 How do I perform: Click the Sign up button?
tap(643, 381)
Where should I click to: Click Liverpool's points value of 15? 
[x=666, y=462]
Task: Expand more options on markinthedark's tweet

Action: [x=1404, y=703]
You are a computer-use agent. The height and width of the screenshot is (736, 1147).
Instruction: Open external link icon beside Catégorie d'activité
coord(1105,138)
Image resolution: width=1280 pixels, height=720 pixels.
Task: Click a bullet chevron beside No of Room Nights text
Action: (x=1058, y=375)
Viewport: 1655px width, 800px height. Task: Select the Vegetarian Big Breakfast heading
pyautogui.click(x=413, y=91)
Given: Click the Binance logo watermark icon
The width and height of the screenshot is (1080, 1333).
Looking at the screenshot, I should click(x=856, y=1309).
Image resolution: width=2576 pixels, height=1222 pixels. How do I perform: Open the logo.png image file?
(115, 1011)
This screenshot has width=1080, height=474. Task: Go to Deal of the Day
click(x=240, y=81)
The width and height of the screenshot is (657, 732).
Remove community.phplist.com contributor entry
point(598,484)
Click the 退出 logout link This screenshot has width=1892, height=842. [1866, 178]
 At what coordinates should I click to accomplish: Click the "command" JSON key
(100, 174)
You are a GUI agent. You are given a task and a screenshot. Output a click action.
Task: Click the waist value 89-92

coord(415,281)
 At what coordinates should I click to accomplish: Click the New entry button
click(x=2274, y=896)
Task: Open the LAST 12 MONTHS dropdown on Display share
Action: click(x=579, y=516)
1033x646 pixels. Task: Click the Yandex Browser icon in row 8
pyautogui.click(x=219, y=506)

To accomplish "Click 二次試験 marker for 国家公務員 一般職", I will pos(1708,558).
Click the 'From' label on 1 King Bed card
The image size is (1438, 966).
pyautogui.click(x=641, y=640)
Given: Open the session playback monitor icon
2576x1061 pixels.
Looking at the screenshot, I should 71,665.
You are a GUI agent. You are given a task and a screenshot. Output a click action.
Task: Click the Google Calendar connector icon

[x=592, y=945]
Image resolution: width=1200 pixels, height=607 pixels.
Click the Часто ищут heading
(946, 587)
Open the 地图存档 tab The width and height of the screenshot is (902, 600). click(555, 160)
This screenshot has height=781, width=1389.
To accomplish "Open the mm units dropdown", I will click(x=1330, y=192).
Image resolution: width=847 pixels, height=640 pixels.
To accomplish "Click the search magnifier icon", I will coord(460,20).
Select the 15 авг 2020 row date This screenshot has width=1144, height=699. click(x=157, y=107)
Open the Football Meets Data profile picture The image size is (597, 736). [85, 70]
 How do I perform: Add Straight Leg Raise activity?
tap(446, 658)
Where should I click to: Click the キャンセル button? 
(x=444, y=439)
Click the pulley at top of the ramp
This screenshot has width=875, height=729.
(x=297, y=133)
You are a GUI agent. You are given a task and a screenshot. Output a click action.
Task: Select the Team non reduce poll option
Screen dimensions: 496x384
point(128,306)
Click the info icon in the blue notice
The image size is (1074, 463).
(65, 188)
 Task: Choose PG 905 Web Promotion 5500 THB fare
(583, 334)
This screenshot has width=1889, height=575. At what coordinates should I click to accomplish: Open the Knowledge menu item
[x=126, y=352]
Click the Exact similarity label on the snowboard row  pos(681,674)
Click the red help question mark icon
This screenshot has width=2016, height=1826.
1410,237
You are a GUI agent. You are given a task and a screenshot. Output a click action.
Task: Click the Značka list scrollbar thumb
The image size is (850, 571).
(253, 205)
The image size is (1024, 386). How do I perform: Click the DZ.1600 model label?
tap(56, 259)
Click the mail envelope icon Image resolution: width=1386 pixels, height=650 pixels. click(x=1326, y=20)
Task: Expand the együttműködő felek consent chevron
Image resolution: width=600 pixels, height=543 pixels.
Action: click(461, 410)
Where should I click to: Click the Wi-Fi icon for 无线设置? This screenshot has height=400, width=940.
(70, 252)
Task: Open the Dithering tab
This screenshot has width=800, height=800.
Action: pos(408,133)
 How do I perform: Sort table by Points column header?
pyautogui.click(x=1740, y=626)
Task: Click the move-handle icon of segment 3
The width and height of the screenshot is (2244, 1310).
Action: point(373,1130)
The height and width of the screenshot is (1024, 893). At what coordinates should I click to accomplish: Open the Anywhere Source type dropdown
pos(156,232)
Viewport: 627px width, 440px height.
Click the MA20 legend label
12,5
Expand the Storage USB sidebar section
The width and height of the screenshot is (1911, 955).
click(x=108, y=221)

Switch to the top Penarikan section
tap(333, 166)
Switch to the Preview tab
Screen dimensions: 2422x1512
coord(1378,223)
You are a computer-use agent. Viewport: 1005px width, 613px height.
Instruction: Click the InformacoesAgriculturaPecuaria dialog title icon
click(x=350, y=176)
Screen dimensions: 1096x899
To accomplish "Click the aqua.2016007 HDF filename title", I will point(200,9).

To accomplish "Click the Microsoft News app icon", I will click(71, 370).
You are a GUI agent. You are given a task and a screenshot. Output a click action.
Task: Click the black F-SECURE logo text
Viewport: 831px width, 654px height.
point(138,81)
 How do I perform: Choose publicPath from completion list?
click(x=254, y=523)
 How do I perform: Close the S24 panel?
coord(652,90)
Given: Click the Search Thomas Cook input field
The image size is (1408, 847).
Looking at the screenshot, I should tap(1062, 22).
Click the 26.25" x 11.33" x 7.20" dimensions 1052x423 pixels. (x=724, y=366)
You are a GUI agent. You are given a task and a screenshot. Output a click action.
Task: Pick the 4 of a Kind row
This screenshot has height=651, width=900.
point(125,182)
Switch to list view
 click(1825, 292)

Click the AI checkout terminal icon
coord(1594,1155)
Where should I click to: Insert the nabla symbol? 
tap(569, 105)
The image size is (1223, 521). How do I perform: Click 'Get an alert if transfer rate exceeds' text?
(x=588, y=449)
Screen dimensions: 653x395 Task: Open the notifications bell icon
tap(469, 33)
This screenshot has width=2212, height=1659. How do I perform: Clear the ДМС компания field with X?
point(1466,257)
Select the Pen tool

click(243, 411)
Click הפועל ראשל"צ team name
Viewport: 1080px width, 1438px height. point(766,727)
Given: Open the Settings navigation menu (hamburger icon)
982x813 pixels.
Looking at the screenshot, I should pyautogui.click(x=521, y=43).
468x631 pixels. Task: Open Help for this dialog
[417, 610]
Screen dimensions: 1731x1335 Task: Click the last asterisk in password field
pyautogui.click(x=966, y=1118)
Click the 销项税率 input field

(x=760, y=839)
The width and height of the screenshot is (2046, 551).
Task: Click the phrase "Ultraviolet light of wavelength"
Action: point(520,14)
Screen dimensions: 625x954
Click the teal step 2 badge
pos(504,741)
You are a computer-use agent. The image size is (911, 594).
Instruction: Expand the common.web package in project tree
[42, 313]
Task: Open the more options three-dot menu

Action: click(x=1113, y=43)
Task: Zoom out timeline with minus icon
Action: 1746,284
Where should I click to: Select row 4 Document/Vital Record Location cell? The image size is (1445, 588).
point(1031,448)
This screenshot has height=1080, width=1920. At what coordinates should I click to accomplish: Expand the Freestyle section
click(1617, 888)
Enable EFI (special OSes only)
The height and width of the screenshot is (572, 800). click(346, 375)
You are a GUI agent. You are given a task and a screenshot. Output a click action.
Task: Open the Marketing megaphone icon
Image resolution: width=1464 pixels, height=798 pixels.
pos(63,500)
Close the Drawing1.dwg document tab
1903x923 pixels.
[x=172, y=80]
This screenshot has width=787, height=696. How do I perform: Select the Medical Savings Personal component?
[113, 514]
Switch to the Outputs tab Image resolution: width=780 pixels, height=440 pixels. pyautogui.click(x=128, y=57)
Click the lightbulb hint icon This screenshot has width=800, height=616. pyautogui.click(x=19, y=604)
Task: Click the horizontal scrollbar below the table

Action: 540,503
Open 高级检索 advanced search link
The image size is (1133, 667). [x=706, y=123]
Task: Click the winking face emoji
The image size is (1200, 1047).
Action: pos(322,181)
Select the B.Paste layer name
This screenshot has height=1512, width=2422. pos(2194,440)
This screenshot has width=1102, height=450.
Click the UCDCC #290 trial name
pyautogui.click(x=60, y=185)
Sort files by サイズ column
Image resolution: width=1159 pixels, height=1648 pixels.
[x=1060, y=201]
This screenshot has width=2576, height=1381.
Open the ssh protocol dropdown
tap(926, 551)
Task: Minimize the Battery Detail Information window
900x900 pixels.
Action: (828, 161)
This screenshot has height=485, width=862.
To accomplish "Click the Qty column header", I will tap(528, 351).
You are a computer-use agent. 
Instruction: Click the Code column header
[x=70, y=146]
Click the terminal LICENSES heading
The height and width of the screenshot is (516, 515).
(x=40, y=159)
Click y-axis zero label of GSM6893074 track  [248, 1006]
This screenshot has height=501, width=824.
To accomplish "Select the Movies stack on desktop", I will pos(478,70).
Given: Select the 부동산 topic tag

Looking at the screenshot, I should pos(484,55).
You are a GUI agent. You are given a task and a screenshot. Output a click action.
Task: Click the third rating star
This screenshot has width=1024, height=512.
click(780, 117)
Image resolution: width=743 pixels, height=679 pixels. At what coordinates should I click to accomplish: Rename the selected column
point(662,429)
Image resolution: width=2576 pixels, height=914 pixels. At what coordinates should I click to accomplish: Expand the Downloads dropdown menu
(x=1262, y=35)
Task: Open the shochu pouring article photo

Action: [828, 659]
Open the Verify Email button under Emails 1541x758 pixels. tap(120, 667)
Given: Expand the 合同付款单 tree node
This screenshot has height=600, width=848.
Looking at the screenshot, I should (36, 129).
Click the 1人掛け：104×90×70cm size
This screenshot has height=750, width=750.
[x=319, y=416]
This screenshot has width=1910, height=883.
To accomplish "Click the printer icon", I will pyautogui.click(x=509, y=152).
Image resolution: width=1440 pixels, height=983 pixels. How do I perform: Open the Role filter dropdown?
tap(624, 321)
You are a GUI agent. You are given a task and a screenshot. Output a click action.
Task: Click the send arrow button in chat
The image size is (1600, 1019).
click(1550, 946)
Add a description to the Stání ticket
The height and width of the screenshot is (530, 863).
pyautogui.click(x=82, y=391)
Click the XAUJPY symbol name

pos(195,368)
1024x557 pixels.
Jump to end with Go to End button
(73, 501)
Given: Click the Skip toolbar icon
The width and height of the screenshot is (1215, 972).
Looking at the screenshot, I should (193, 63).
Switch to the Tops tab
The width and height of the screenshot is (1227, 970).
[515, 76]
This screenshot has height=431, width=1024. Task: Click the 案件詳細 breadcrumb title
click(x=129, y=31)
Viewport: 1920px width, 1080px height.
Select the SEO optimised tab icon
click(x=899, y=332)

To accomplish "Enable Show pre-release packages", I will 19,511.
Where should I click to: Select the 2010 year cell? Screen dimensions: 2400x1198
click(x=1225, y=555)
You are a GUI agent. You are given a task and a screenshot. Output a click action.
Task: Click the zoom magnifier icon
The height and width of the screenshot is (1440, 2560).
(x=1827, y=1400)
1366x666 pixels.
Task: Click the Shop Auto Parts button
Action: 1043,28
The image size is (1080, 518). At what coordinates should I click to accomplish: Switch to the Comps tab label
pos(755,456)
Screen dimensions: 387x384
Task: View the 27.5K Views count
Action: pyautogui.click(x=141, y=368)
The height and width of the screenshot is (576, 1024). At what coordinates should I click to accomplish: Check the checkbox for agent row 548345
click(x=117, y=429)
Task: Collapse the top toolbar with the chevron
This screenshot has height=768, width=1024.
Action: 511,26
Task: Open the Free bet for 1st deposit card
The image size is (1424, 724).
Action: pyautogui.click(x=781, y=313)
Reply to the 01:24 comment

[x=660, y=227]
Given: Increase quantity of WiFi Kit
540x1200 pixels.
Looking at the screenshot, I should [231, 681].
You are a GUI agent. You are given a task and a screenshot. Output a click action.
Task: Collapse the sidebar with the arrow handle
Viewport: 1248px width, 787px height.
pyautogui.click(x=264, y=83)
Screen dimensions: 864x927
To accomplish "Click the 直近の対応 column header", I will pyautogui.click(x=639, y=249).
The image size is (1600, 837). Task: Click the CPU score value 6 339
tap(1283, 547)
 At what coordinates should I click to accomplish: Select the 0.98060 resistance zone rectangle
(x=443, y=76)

* * * * * * * * *

▶ _WHAT TO WORK ON_
Rewrite the rows from the beginning through the line containing "Looking at the screenshot, I should 71,665.", replacing "Sign up" with "Register" and leaving everything else as it is.

▶ _WRITTEN SOLUTION_
 How do I perform: Click the Register button?
tap(643, 381)
Where should I click to: Click Liverpool's points value of 15? 
[x=666, y=462]
Task: Expand more options on markinthedark's tweet

Action: [x=1404, y=703]
You are a computer-use agent. The height and width of the screenshot is (736, 1147).
Instruction: Open external link icon beside Catégorie d'activité
coord(1105,138)
Image resolution: width=1280 pixels, height=720 pixels.
Task: Click a bullet chevron beside No of Room Nights text
Action: (x=1058, y=375)
Viewport: 1655px width, 800px height. Task: Select the Vegetarian Big Breakfast heading
pyautogui.click(x=413, y=91)
Given: Click the Binance logo watermark icon
The width and height of the screenshot is (1080, 1333).
Looking at the screenshot, I should click(x=856, y=1309).
Image resolution: width=2576 pixels, height=1222 pixels. How do I perform: Open the logo.png image file?
(115, 1011)
This screenshot has width=1080, height=474. Task: Go to Deal of the Day
click(x=240, y=81)
The width and height of the screenshot is (657, 732).
Remove community.phplist.com contributor entry
point(598,484)
Click the 退出 logout link This screenshot has width=1892, height=842. [1866, 178]
 At what coordinates should I click to accomplish: Click the "command" JSON key
(100, 174)
You are a GUI agent. You are given a task and a screenshot. Output a click action.
Task: Click the waist value 89-92

coord(415,281)
 At what coordinates should I click to accomplish: Click the New entry button
click(x=2274, y=896)
Task: Open the LAST 12 MONTHS dropdown on Display share
Action: click(x=579, y=516)
1033x646 pixels. Task: Click the Yandex Browser icon in row 8
pyautogui.click(x=219, y=506)

To accomplish "Click 二次試験 marker for 国家公務員 一般職", I will pos(1708,558).
Click the 'From' label on 1 King Bed card
The image size is (1438, 966).
pyautogui.click(x=641, y=640)
Given: Open the session playback monitor icon
2576x1061 pixels.
Looking at the screenshot, I should 71,665.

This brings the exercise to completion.